Craft beermakers go to extraordinary lengths to brew up the perfect pint—and lately, that attention to detail has shifted to what's on the outside as well. The number of craft breweries nationwide has more than tripled in the past ten years. As a result, brewers aren't just in a race to make the best tasting beers — they're also competing for your eye.
"I think the consumer really wants a whole experience," said Jen Kimmich, co-founder of The Alchemist brewery. "They want more than just a great beer. They do want a beautiful can."
When it comes to the art of beer, there are few on the same playing field as The Alchemist's Heady Topper. In a recent USA Today poll, readers named Heady Topper the winner for Best Beer Label. For years, the can has been one of the most sought after in the world. The double IPA inside is among the highest rated, and its cover art, for craft beer fans, is among the most recognizable.
"We really started looking at the shelves, the beer coolers, and, you know, what made them all similar and how could we stand out," said Jen Kimmich, co-founder of The Alchemist brewery, which makes Heady Topper. "We thought if we can, you know, make a label that's really authentic and is a reflection of us and our style, that's what we wanted to do."
The can's signature image was the result of a collaboration with artist and musician Dan Blakeslee. The partnership began after Blakeslee's concert posters captured the attention of John Kimmich, the other co-founder of The Alchemist, at a coffee shop in Vermont.

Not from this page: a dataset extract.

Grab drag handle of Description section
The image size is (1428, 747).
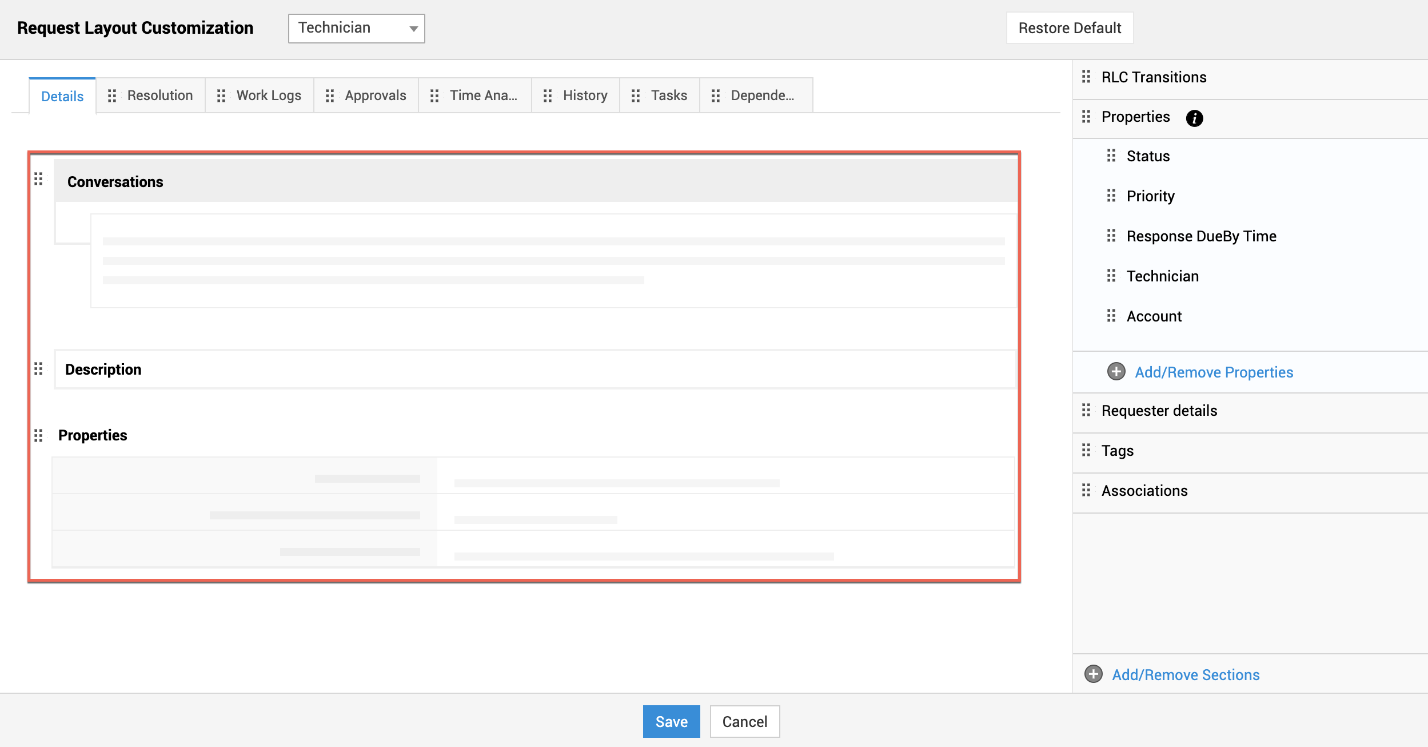[x=38, y=369]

"What he said to me was, he liked the whimsical nature of it," Blakeslee said. He was hired to do art for the brewery, and then the label for Heady Topper.
Blakeslee grew a beard and used a picture of himself as inspiration. He turned the vision into reality without ever tasting the beer.
"I've had three sips of beer in my life, and I didn't like any of 'em," he said.
For Megan Penmann, designing beer cans has become a full time job. Penmann has created more than 300 labels for Other Half Brewing Company in Brooklyn, New York, which releases upwards of four new cans every week.
"It's wild to see it out there in the world and see people with it," Penmann said, adding "this is so many people's dream job."
Penmann's throwback images are bright and colorful. "We liked the idea of this can art feeling kind of '90s. Like, '90s jam shorts," she said with a laugh. "Like, 'The Fresh Prince of Bel-Air,' like that kind of vibe."
There are entire social media accounts dedicated to craft beer labels. More than 150,000 followers track Other Half and its art on the brewery's Instagram account, and the most diehard fans will line the street to get their hands on its latest creation.
"We have a language across all of our cans," said Sam Richardson, the brewmaster and co-founder of Other Half. "They look different. But I think that you can see the connections. You can look at it and say, 'that's an Other Half label.'" Richardson said he credits the brewery's popularity and cult following in part to the designs on its cans.
Despite the craze over label art, John Kimmich emphasized that quality is still the most important thing.
"You know, you might buy a can of something because of the art once, but if that beer is terrible, it doesn't matter what the art is. You're not gonna come back, 'cause the beer is not good."
The team at The Alchemist has continued their work with Dan Blakeslee on other cans since the release of their famed beer, and are currently redesigning the label for an IPA named Rapture.
"The coolest thing about being a part of the craft beer revolution right now is the high level of competitiveness, because everyone is really being forced to set themselves apart," Jen said. "We make the best beer we can. We have the best artists we can work with, but we don't take ourselves too seriously. At the end of the day it's beer."